I doubted it. The case against Marcus looked very dark indeed. First there was the death of Praxus — and, much as I wanted to believe in my patron’s innocence, I could not see who else could possibly have managed that.

Then that treasonable document had been discovered in Marcus’s house. Of course it was always possible that someone else had put it there after Marcus was arrested, knowing there would be a search — but again, it was hard to see how it was done. Not only was the villa under constant guard once the death of Praxus had occurred, but the incriminating letter was sealed with Marcus’s own seal. Yet Marcus wore his seal-ring on his finger all the time. He was wearing it on the evening of the feast — I’d noticed it — so no one could have forged the letter later on because the ring had gone with him to jail. I sighed. If I was Emperor Commodus, I thought, I would have found Marcus guilty straight away.

And yet, and yet. . Someone had killed Golbo too. The authorities weren’t interested in the mere murder of a slave, but surely it had to be significant? Marcus didn’t do it — he was locked up at the time — although it was just possible that he had ordered it. But now someone was having me consistently pursued — not through the usual legal channels, but by Bullface and his men — and I was quite sure that Marcus wasn’t responsible for that.

I sighed. It was physically alarming, but a comfort mentally — it convinced me that there was someone else involved and that I was not a fool to go on questioning.

‘Citizen?’ Tullio’s gruff voice from the doorway made me start. I scrabbled to my feet. ‘I believe you offered to help us with the eels?’

I nodded.

‘Then come now, and I’ll show you how it’s done. We shall be glad of assistance. Sosso has sent word. He’s found your poet. I am to go and guide him through the marsh.’
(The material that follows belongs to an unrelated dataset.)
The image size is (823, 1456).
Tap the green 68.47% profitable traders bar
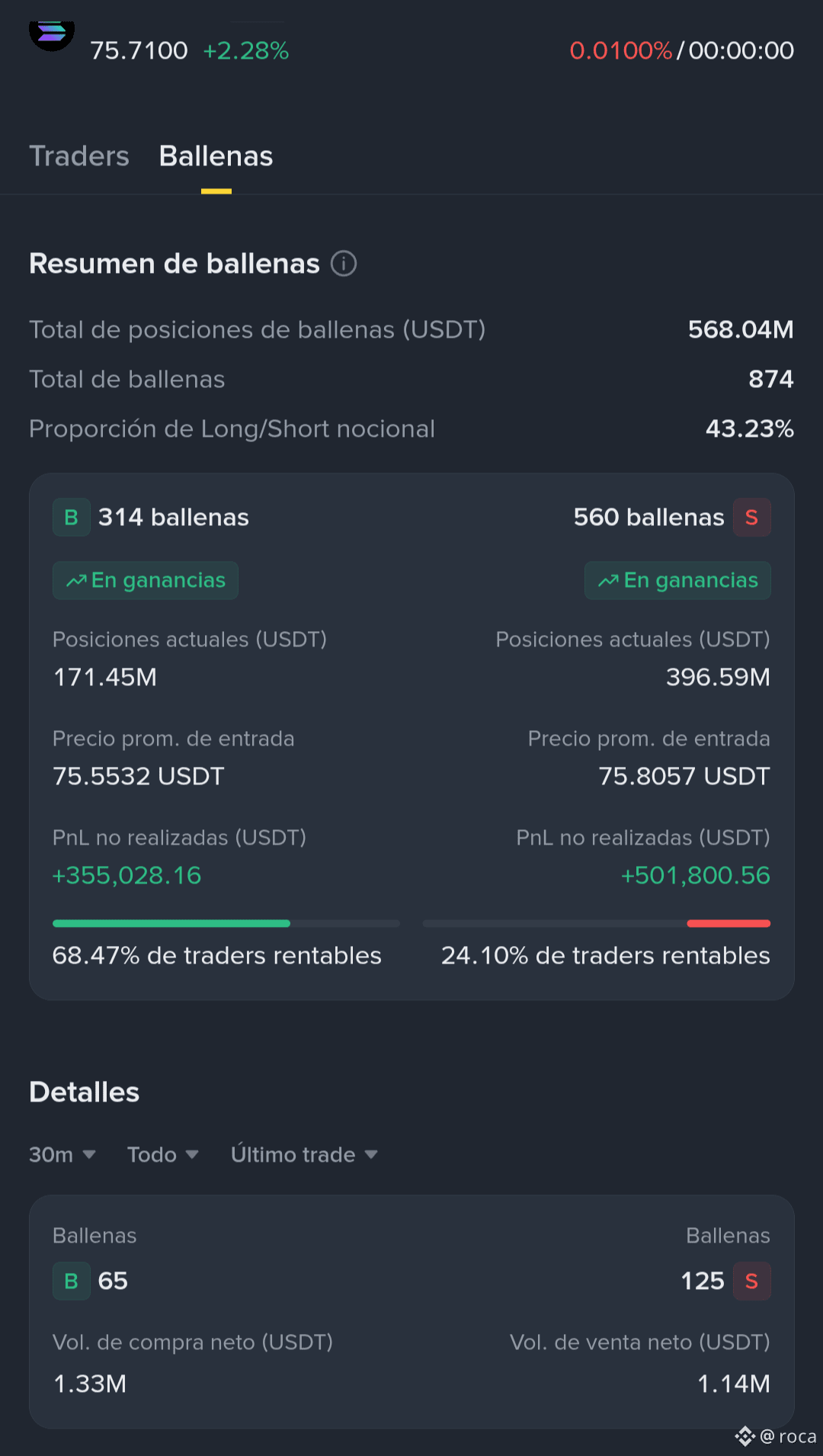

He turned without a further word and led the way. I followed, taking care to plant my feet exactly where he’d planted his, until we came to more solid ground, where the two older children were busy doing something with a length of wool.

‘Watch them,’ said Tullio, and set off through the reeds.
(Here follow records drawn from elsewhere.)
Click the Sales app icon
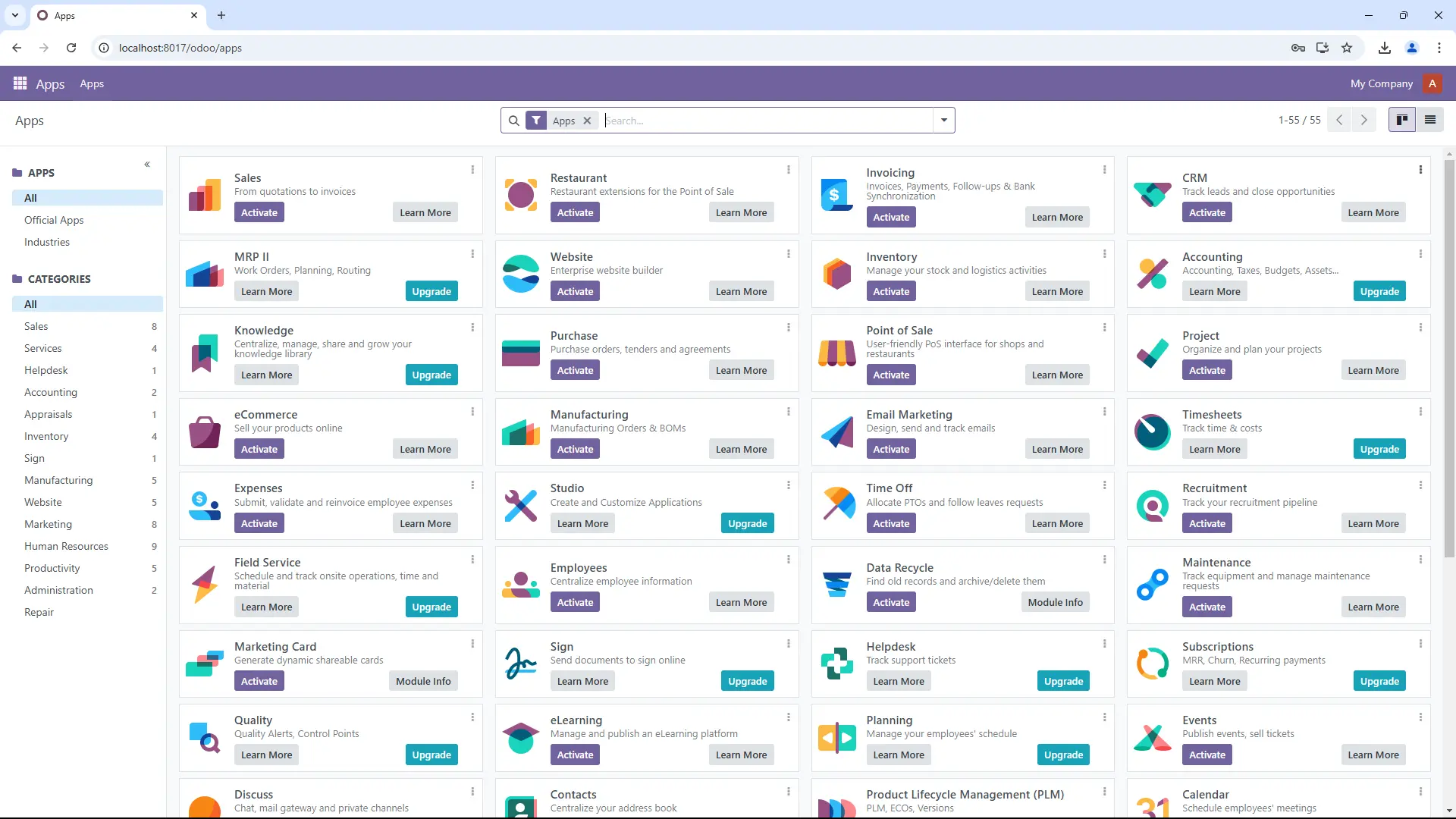This screenshot has height=819, width=1456. click(204, 194)
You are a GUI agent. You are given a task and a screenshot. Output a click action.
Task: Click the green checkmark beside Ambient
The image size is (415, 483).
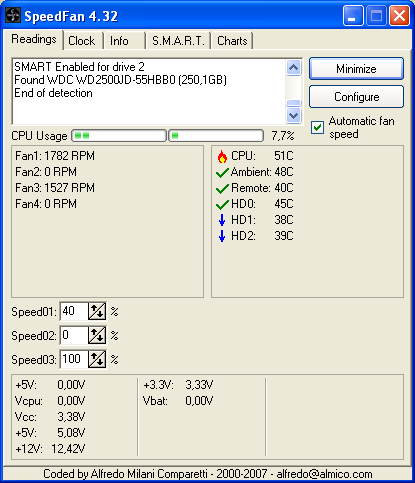(222, 173)
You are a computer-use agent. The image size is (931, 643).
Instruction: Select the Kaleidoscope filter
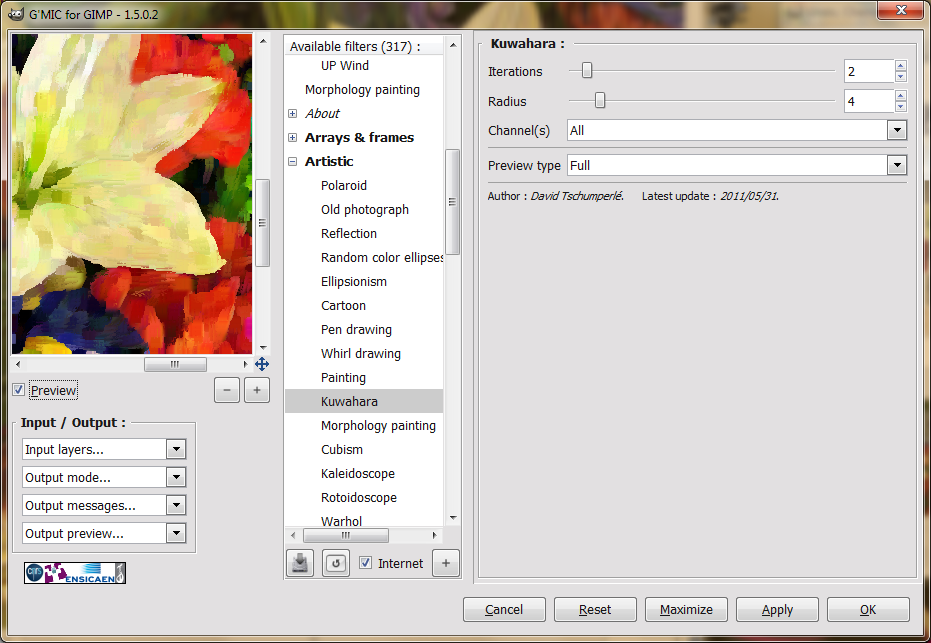pyautogui.click(x=357, y=474)
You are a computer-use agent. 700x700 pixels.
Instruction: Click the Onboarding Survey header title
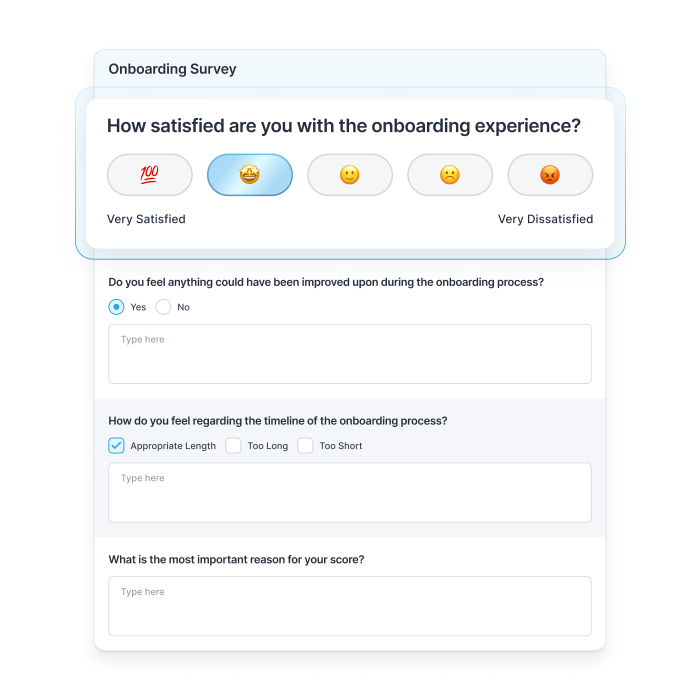point(172,69)
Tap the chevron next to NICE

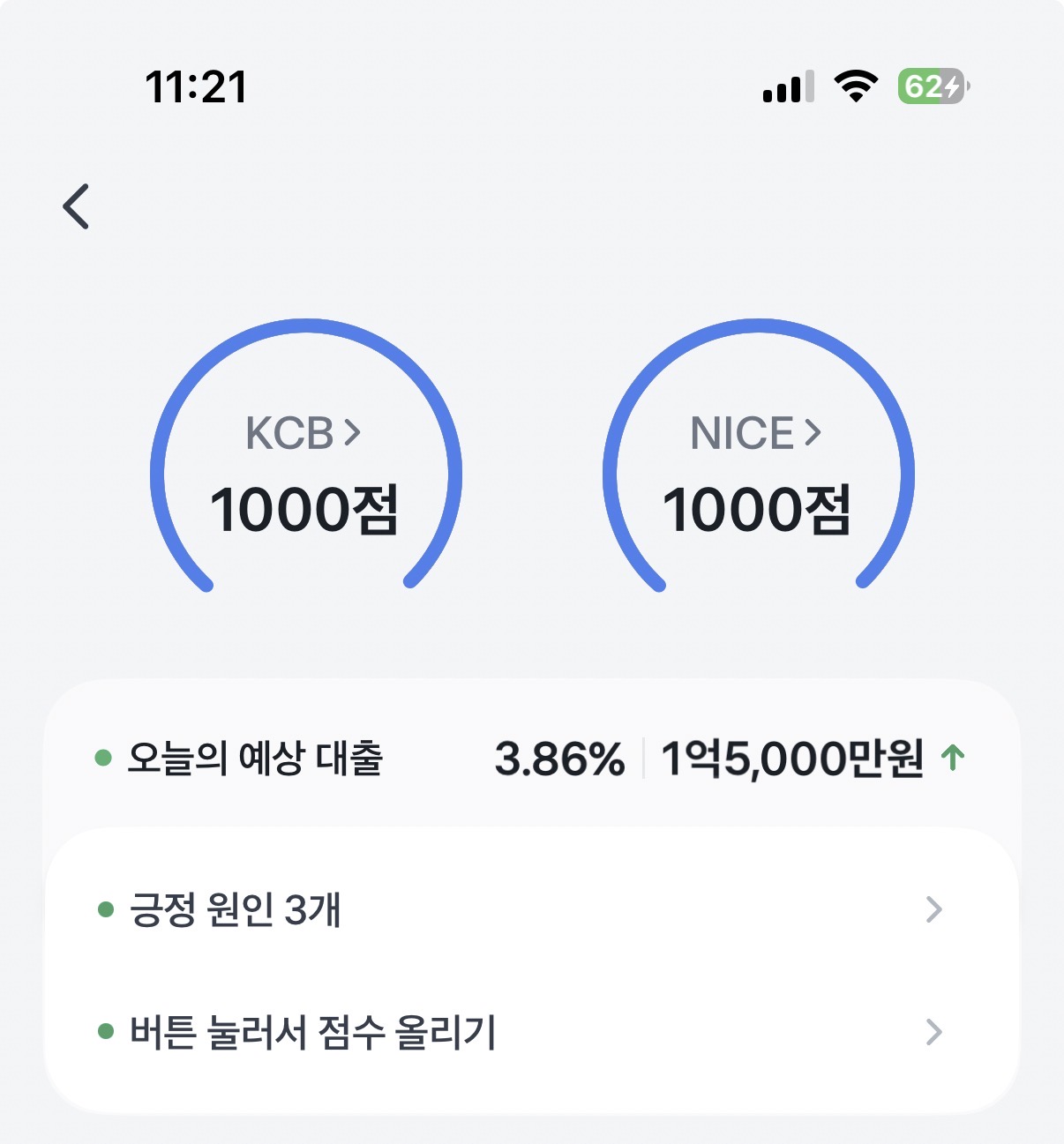pyautogui.click(x=813, y=432)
It was not a complicated task, and not a pleasant one. The two boys were digging for worms and threading them lengthways along the coarse strand of home-spun yarn with the aid of a piece of sharpened bone. I watched them for a while, and then assisted in the provision of the worms. The threading exercise was more than I could bear. They, on the other hand, were quite adept at it, and very soon there was a sizeable length of worms, strung end to end, like so many squirming beads. My remarks and questions were ignored. Like the rest of the family, it seemed, these boys were used to working hard and speaking little.

‘Enough,’ the older one said suddenly. It was the first word that either child had addressed to me. He took the length of wool, tied the loose end firmly round a stick, and wound the string of worms around it so it formed a ball. Then he took it to the waterside, and plunged it in. ‘You?’ he said, and handed me the pole. He went back to his brother who, meanwhile, had pulled out another length of wool, and was beginning to create another string.

I was unsure what they expected me to do, but it soon became self-evident. There was a wriggling in the mud, a tug, and a moment later several eels — one of them quite large — were biting at the wool. I let out a howl of surprise and almost dropped my piece of wood, but the older boy was with me in a flash.

He looked scornfully at me and seized the stick, which he simply lifted to the shore. The eels, much to my surprise, clung on — too dedicated to their gruesome feast to let it go — until the younger boy came up with a sharpened stone and severed them just below the head. Even then the greedy, nasty little jaws remained clamped firmly to their prey, and had to be prised off with a piece of flint. I have never cared for eels very much, but this revolted me.

The carcasses were flung into a plaited basket waiting on the bank. ‘A good spot for eels,’ I said nervously.

The older boy gave me that look again. ‘Better in the dark. You should see them in the season,’ he said bitterly, and handed me the eeling pole again.

So that was how Tullio and Loquex found me, later on, standing by the river, trying to catch eels on a stick.